The long-term price trend of Bitcoin (BTC) against gold is showing a bullish reversal after retracing to the levels previously seen in 2017, 2022 and 2023. A potential trend reversal comes along with what analysts describe as “opportunity within risk.”
The BTC-gold ratio shows a high divergence
MN Capital founder Michael van de Poppe noted that the Bitcoin-to-gold ratio is showing strength after forming a high divergence with the relative strength index (RSI) on the daily chart.

A bullish divergence occurs when the price makes a low while momentum indicators such as the RSI make a low. The setup indicates that selling pressure is easing.
In February, the ratio recovered to a key support level near 12-13, which previously acted as resistance in 2017 before becoming support in 2022 and 2023. As a result, the current level can serve as a potential long-term trend of Bitcoin against gold.

Another reason for this possibility is the volatility of Bitcoin and the turnover of gold exchange-traded funds (ETFs) over the past month.
For example, the gold-backed ETF SPDR Gold Shares (GLD) recorded $3 billion in outflows on March 6. In Letter Kobeissi it is stated,
“This is +200% higher than any previous large daily breakout seen over the past 2 years.”

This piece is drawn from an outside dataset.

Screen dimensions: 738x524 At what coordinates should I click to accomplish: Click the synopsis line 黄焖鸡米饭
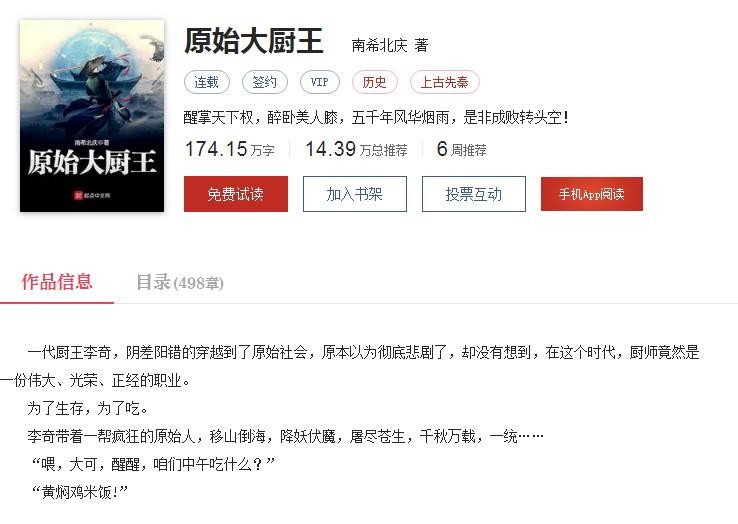coord(80,492)
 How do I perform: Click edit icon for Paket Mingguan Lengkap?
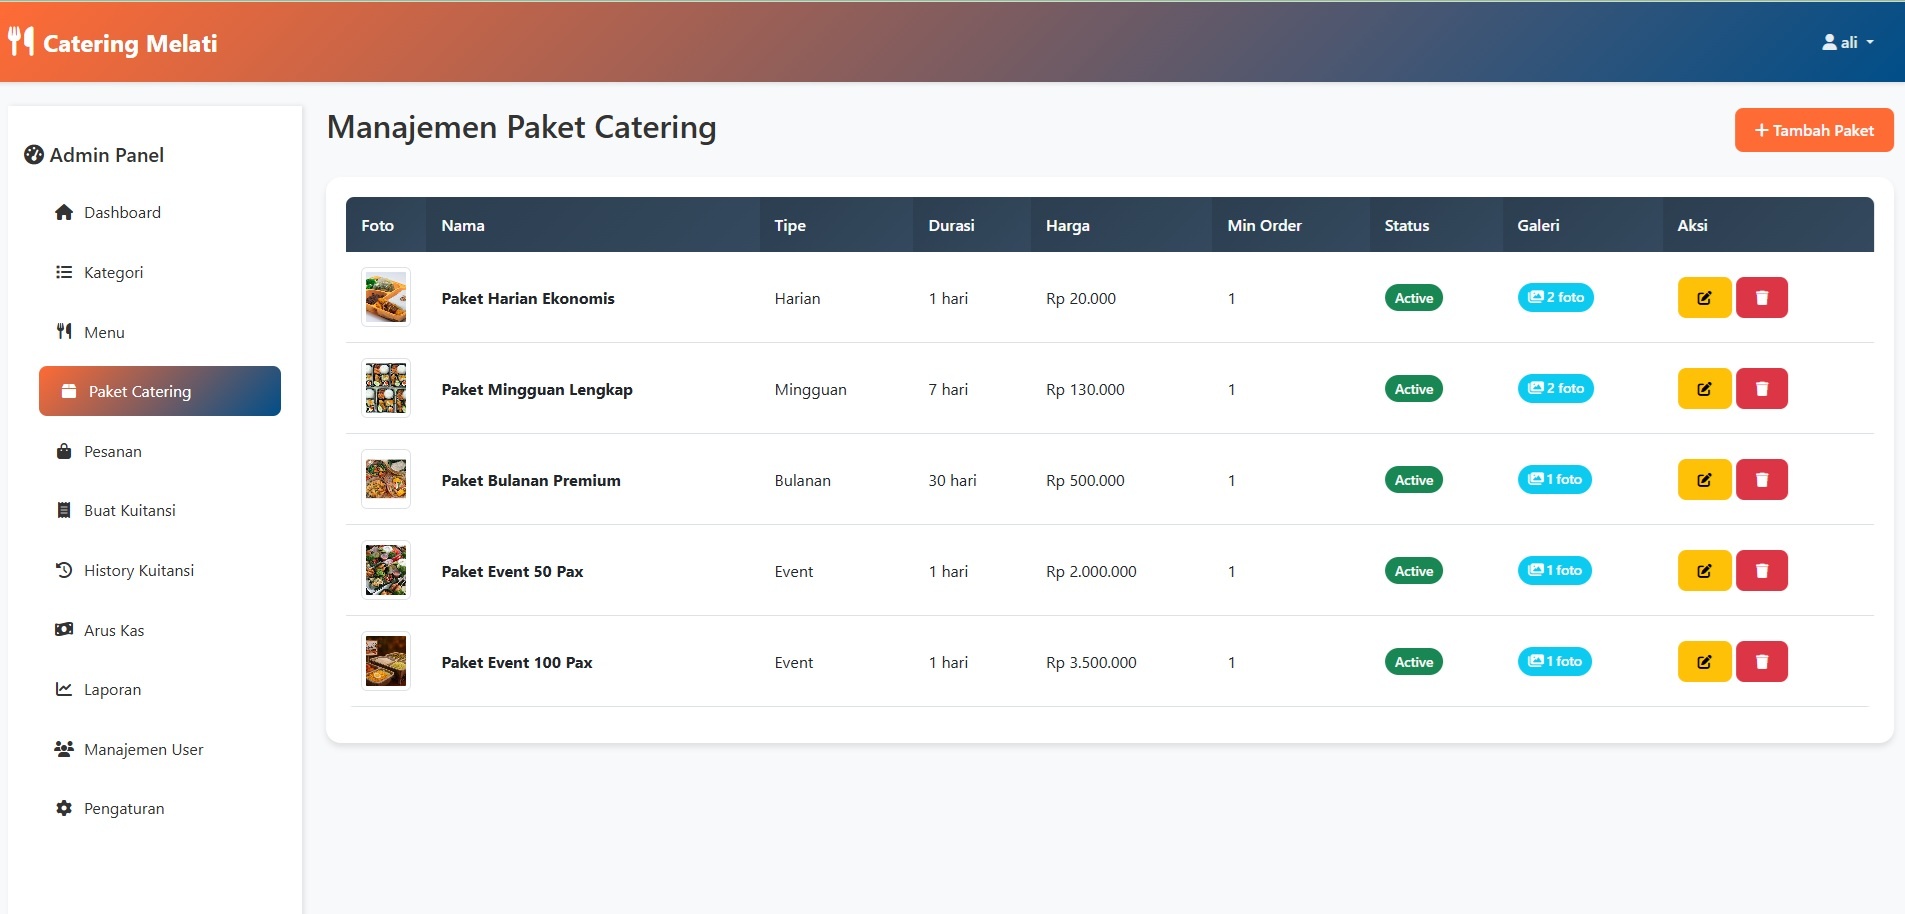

Meanwhile, the 30-day change in Bitcoin ETF turnover improved to $906 million in net income on March 11, up from $1.9 billion in the month.
related to: Bitcoin Covers $70K Range As March Fed Rate Cut Chances Less Than 1%
Amounts measured in domestic units show a different difference. The 30-day change in Bitcoin ETF balances improved from -34,197 BTC to 12,909 BTC, while the ETF’s gold holdings fell from 1.4 million ounces to around 606,850 ounces on February 13.
Macro for Bitcoin creates a window of opportunity
According to Binance Research, the current macro volatility may present an “opportunity within the risk” for Bitcoin. The report noted that BTC moved into macro fuel assets such as oil and US stocks during the US-Israel-Iran war, reflecting how global events are currently driving price impact.

But capital is returning to BTC despite the volatility. Bitcoin’s share of trading volume in US spot ETFs has increased recently, indicating increased institutional activity.
Related: Three Binance Bitcoin Charts Show Setup Behind Next Big Move
However, ETFs still account for only about 9% of total BTC spot trading volume, well below the 30-40% of ETF trading volume in the US stock markets, allowing for institutional expansion.

Historically, periods of geopolitical turmoil have also preceded strong recoveries. For example, US midterm election years often produce market declines, with the S&P 500 averaging 16% from peak to trough. While Bitcoin has historically fallen by around 56% during these periods.
However, the 12 months following a midterm election have never produced a negative return for the S&P 500 since 1939, which has averaged a 19% return, and Bitcoin has risen an average of 54% in each of the three post-midterm years.
As reported by Cointelegraph, the $78,000 level is now key to a possible reversal of the broader trend in the BTC market.